Jon Stewart joins fight to help veterans exposed to toxic chemicals from burn pits
''After all that you've given, the last thing you should be doing is fighting the very country that you gave so much to. It makes no sense.'
Comedian Jon Stewart has joined forces with veterans groups to make sure service members who have been sickened by toxins from burn pits get the medical care they need, according to the Military Officers Association of America.
“Quite frankly, this is not just about burn pits — it's about the way we go to war as a country,” Stewart said during his Jan. 17 visit to Washington, D.C. “We always have money to make war. We need to always have money to take care of what happens to people who are selfless enough, patriotic enough, to wage those wars on our behalf.”
Stewart traveled to Capitol Hill to meet with MOAA and other veterans groups that make up the Toxic Exposures in the American Military coalition, a MOAA news release says.

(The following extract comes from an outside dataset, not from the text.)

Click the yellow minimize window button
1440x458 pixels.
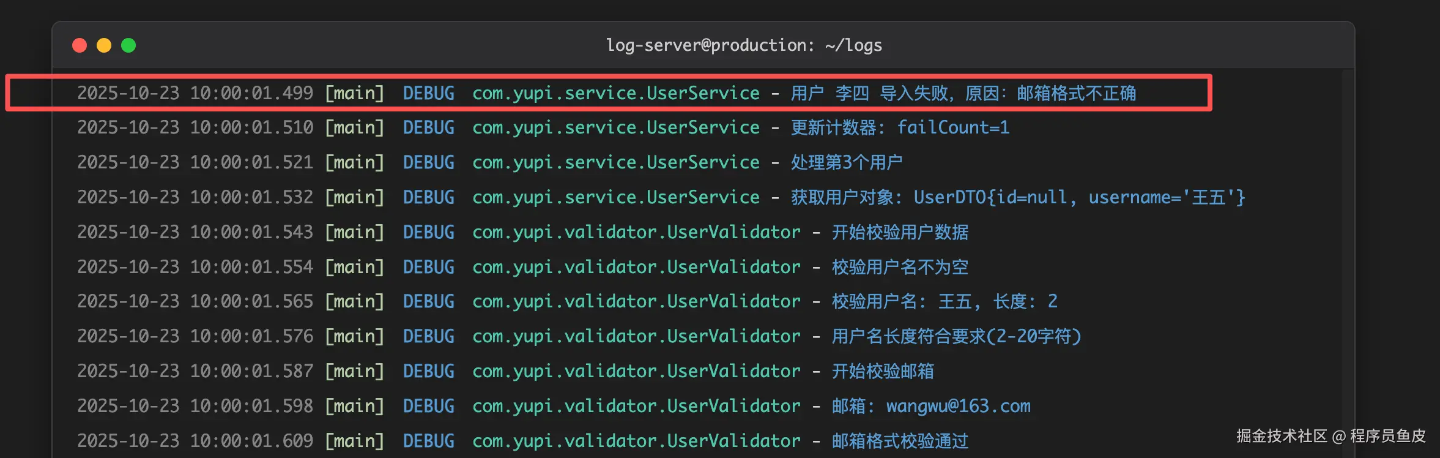tap(104, 45)
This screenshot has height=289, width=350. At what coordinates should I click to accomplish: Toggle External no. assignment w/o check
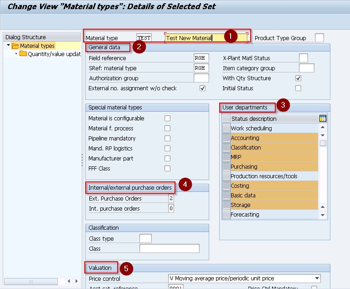click(203, 88)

Once widely used on U.S. bases, burn pits are believed to have contributed to cancer, skin diseases, and respiratory illnesses among veterans of the Iraq and Afghanistan wars. As of Jan. 6, a total of 192,000 veterans and service members have reported health problems that they believe are related to their deployments by taking part in the Department of Veterans Affairs' Airborne Hazards and Open Burn Pit Registry.
“We want to make sure we do this smart,” Stewart said on Jan. 17. “We're not going to get a lot of shots with this. “After all that you've given, the last thing you should be doing is fighting the very country that you gave so much to. It makes no sense.”

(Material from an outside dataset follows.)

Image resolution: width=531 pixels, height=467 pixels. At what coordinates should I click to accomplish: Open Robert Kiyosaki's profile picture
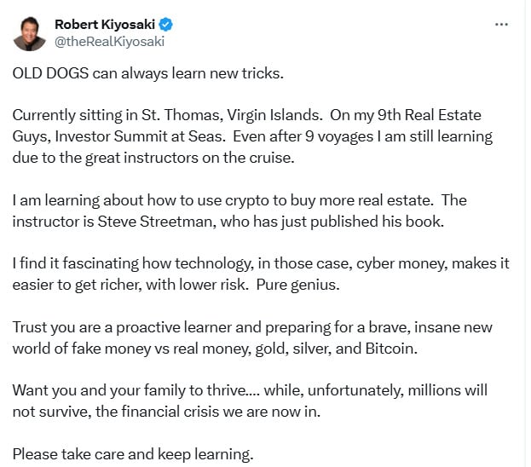(x=29, y=32)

Stewart has long been an advocate for troops, police officers, firefighters, and others who have fallen ill as a result of exposure to toxic chemicals. Last year, he helped to shame Congress into permanently reauthorizing the September 11th Victim Compensation Fund, which pays claims to first responders who became sick or died as a result of their work at the World Trade Center and Pentagon.

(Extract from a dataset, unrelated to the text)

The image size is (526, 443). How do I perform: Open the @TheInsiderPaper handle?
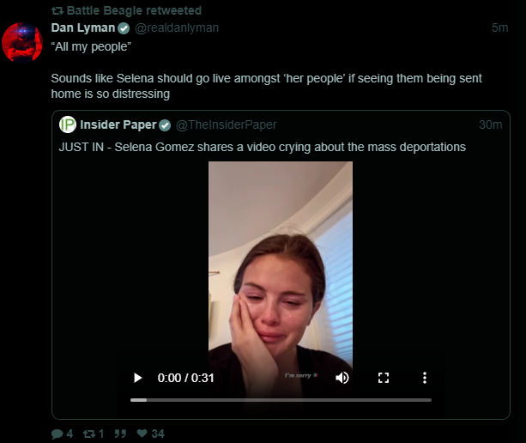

At the Jan. 17 meeting, Stewart thanked the Vietnam veterans in attendance for fighting to make sure that troops exposed to Agent Orange finally received care for related diseases.
“You are the guys who pioneered the idea that chemicals and toxicity … had a terrible effect on all those who fought there,” Stewart said. “And you had to fight and continue to fight so the next generations don't have to do that.”
Democratic presidential candidate Sen. Elizabeth Warren recently told Task & Purpose that she would require the Defense Department to track and record any toxic chemicals that troops are exposed to if she were elected president.
“We need to ensure that adequate funding is allocated to research diseases that may be connected to certain kinds of exposure. And we must treat those affected without delay – we cannot allow today's veterans to wait for earned health care,” Warren said on Jan. 12.